Today Im so thrilled to have Elizabeth Loupas here at the blog. Today she will be sharing inspiration behind her latest novel The Flower Reader. There will also be a chance for you to win a copy of this lovely book.
The Silver Casket
by Elizabeth Loupas 2012
It started with a silver casket—and in fact, one of my early working titles for The Flower Reader was The Silver Casket. I’ve always been fascinated by anything to do with Mary, Queen of Scots, and long ago I came across a photograph of the lovely silver casket in the Mary Stuart collection at Lennoxlove House in East Lothian. Is it really the casket that contained the infamous Casket Letters, which destroyed Mary Stuart’s reputation, condemned her to imprisonment and ultimately to death? Well, it does have a long and suggestive history.
The Casket Letters themselves disappeared as mysteriously as they appeared in the first place (and one could write whole books, which several people have, about the Casket Letters), but supposedly the casket itself ended up in the hands of Mary Gordon, the wife of the first Marquess of Douglas. This is not my Màiri Gordon, although how I would love to pretend that it was! This Mary Gordon was the great-granddaughter of George Gordon, the great Earl of Huntly, who meets such an untimely death (and suffers a grisly postmortem trial) in the story; supposed she purchased it from an unnamed Catholic sympathizer. After her death the casket and other valuables were sold, and later her daughter-in-law Anne Hamilton, the third Duchess of Hamilton, bought them back. Today the casket is part of the collection of priceless artifacts at Lennoxlove, the present-day seat of the Dukes of Hamilton. Is it truly the casket that contained the Casket Letters? It’s about the right size, and apparently of French workmanship of about the right period, but no one can be absolutely certain.
Certain or not, I was enraptured. I love artifacts from history, objects historical personages have actually owned and touched. I began to wonder—where did the casket come from? How did it come into Mary’s possession? Who had it before she did, and what else might it have contained? As I wondered, and did more research, and jotted down my thoughts, a story took shape. Characters began to emerge, not only the historical personages--Mary Stuart, her four Maries, her mother Mary of Guise (sometimes it felt as if every woman in Scotland in the mid-sixteenth century was named “Mary” or “Marie”)—but also fictional characters whose lives and relationships I set out to weave into the fabric of the actual history.
All this from a little silver casket about the size of a shoe box! Stories begin with the oddest things sometimes—what small things or historical artifacts can you think of that might grow into a story?
Today thanks to HFV Book Tours I have one brand new copy of The Flower Reader and a special bookmark. To enter please just leave a comment with link to email or profile. This is open to US residents only and winner will be drawn at the end of tour.

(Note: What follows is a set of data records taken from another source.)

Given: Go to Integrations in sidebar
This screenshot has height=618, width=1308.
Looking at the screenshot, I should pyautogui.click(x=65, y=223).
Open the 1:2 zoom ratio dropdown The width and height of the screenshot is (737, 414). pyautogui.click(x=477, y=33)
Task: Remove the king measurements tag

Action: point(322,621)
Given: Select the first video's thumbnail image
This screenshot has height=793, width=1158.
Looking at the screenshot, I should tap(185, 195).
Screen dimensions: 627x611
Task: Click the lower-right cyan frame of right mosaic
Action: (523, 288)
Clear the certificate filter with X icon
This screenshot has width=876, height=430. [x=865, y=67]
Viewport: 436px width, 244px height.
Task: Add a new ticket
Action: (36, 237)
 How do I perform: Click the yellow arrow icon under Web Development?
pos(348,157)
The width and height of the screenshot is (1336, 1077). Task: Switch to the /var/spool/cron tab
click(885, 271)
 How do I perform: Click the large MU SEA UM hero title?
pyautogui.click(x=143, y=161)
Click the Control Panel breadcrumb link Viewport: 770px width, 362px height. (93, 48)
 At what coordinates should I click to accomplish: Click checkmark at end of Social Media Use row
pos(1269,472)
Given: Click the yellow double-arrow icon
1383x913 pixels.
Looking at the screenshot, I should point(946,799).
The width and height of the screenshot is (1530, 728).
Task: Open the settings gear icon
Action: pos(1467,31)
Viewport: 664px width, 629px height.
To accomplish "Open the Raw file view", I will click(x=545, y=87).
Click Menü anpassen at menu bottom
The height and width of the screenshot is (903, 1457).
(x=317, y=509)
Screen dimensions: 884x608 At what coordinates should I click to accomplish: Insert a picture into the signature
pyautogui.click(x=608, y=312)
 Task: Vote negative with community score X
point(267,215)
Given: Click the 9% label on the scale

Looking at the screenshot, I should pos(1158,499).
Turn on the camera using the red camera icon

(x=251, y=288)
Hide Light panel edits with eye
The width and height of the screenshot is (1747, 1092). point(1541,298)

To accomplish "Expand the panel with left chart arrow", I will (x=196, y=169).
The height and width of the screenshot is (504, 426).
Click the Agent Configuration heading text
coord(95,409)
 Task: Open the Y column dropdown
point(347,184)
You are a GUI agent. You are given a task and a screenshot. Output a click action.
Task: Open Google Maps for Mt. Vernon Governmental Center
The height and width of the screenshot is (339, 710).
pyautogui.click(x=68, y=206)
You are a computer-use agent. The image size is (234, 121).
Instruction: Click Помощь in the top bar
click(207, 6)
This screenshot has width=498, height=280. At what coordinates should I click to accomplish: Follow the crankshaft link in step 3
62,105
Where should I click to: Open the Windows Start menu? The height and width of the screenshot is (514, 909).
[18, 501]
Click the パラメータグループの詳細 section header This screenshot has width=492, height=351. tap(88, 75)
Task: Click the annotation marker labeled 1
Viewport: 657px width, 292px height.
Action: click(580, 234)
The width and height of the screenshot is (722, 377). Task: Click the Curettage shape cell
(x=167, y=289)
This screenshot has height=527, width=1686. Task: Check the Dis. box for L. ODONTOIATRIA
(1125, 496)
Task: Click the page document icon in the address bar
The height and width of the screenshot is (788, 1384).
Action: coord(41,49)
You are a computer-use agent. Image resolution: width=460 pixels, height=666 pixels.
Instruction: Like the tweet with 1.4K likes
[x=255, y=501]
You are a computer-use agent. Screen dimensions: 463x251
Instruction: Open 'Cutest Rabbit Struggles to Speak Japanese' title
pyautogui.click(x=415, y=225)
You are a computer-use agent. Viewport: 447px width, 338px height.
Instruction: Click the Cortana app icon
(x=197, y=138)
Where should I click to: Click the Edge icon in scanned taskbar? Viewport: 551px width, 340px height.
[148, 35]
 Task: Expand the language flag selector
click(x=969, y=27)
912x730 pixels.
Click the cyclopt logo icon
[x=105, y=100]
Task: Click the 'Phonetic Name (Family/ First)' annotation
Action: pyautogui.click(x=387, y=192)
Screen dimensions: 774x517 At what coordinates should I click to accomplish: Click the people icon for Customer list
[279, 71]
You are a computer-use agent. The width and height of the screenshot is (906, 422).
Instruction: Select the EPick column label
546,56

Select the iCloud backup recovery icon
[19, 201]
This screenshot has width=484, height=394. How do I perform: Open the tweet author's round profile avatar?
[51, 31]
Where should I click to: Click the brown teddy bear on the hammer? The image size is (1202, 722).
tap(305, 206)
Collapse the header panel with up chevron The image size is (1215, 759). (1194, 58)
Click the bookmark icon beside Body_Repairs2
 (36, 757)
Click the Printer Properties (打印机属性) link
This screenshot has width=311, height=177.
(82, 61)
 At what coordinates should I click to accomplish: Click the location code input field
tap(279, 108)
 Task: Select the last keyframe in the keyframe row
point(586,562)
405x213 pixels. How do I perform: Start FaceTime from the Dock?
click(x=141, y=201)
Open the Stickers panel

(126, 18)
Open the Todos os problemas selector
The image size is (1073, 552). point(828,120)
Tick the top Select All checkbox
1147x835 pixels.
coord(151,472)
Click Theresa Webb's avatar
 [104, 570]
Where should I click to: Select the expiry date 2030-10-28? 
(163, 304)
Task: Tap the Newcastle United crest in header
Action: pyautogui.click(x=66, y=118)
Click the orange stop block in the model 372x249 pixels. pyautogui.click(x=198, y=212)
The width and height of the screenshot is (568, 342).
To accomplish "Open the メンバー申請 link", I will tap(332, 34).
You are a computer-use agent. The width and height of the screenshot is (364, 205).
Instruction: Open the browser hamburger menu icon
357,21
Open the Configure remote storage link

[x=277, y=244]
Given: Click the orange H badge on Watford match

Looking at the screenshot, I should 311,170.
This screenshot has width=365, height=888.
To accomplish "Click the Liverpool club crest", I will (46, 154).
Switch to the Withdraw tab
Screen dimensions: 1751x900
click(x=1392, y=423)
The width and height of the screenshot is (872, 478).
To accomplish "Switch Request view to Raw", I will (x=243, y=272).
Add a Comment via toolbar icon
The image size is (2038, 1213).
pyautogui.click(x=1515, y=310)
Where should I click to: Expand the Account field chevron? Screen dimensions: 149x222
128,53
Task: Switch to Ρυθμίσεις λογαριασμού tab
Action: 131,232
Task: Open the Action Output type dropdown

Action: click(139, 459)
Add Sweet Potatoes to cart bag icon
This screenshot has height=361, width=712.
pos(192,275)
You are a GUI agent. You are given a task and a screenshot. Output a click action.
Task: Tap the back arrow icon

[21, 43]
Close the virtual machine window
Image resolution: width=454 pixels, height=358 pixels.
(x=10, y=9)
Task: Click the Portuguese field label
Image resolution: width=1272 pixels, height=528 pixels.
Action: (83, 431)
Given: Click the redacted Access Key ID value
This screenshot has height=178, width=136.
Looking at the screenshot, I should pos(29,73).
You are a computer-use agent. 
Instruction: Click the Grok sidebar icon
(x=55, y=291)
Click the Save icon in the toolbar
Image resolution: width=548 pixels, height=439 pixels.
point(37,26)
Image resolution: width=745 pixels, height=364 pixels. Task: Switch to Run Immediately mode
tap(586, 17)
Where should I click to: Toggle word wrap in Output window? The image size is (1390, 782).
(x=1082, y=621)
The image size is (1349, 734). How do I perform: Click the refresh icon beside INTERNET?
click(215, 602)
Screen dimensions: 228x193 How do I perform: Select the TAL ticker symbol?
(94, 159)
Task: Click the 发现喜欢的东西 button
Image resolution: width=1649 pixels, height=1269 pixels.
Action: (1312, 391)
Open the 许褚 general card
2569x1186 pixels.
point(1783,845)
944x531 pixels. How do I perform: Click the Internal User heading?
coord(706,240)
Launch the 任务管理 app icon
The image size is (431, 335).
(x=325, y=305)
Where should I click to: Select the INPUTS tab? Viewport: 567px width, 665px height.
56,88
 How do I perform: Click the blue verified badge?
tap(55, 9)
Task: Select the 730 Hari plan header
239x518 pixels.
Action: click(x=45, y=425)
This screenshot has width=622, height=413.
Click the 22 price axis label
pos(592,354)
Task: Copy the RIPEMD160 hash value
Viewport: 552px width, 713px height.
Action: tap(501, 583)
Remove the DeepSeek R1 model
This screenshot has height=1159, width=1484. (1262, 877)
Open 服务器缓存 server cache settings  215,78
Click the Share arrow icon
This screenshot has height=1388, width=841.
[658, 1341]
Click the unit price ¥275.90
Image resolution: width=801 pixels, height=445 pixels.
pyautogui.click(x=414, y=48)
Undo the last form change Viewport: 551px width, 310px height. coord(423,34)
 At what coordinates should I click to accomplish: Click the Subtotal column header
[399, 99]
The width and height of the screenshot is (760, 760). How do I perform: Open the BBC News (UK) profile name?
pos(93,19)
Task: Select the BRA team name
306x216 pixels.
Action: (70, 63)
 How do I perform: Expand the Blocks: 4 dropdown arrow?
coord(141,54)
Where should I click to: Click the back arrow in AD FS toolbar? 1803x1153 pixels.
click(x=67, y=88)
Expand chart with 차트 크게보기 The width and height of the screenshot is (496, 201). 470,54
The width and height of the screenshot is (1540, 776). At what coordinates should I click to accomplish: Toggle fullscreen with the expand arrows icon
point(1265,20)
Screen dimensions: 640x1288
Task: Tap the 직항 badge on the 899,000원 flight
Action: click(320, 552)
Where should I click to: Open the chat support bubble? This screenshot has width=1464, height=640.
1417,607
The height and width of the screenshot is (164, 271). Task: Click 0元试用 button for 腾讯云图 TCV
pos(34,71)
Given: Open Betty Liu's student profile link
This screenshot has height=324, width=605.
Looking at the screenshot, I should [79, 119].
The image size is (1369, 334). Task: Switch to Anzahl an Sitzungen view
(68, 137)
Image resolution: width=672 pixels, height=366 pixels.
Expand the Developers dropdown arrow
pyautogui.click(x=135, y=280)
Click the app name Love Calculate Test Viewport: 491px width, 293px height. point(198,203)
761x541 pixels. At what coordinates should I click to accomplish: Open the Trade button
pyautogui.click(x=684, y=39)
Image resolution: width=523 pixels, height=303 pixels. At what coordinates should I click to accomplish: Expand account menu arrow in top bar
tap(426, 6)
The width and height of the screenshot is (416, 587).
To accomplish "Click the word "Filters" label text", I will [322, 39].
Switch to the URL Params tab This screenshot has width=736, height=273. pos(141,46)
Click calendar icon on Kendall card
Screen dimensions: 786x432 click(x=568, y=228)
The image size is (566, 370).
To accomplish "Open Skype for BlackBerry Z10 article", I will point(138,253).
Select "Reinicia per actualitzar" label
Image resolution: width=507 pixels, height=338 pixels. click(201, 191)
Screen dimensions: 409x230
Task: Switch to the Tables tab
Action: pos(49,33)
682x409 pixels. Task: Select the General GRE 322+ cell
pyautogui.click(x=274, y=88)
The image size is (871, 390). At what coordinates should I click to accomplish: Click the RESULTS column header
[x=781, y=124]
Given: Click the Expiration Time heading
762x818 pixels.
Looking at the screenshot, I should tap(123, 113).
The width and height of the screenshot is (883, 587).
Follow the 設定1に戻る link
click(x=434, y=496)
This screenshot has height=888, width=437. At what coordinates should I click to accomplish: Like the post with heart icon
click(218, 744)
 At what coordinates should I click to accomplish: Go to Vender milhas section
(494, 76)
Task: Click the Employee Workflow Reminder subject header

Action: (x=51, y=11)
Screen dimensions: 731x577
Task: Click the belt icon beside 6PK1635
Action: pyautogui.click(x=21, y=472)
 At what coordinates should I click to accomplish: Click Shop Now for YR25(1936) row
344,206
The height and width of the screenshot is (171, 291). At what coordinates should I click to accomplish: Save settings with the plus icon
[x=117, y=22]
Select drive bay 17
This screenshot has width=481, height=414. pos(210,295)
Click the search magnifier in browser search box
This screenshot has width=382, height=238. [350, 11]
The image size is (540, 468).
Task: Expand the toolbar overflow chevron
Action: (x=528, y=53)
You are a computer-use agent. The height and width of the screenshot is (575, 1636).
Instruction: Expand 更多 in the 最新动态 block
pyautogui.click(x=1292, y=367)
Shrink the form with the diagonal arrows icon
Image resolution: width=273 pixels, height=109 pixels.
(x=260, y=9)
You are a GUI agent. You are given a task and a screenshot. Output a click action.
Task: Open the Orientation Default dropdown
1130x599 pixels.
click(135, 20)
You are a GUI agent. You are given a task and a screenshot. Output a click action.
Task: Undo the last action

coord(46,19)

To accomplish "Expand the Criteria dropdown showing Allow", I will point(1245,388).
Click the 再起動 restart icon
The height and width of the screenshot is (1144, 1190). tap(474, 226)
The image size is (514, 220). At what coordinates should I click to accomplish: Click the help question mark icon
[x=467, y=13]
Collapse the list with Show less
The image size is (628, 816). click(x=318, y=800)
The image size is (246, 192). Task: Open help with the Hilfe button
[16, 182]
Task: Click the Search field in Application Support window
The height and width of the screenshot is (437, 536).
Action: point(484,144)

Following this blog is not required but always appreciated.
Rinette Leslie of Granmuir has the ancient gift of divining the future in flowers, but her gift cannot prepare her for the turmoil that comes when the dying queen regent entrusts her with a casket full of Scotland's darkest secrets. On the very day she means to deliver it to newly crowned Mary, Queen of Scots, Rinette's husband is brutally assassinated.
Devastated, Rinette demands justice before she will surrender the casket, but she is surrounded by ruthless men who will do anything to possess it. In the end, the flowers are all she can trust-and only the flowers will lead her safely home to Granmuir.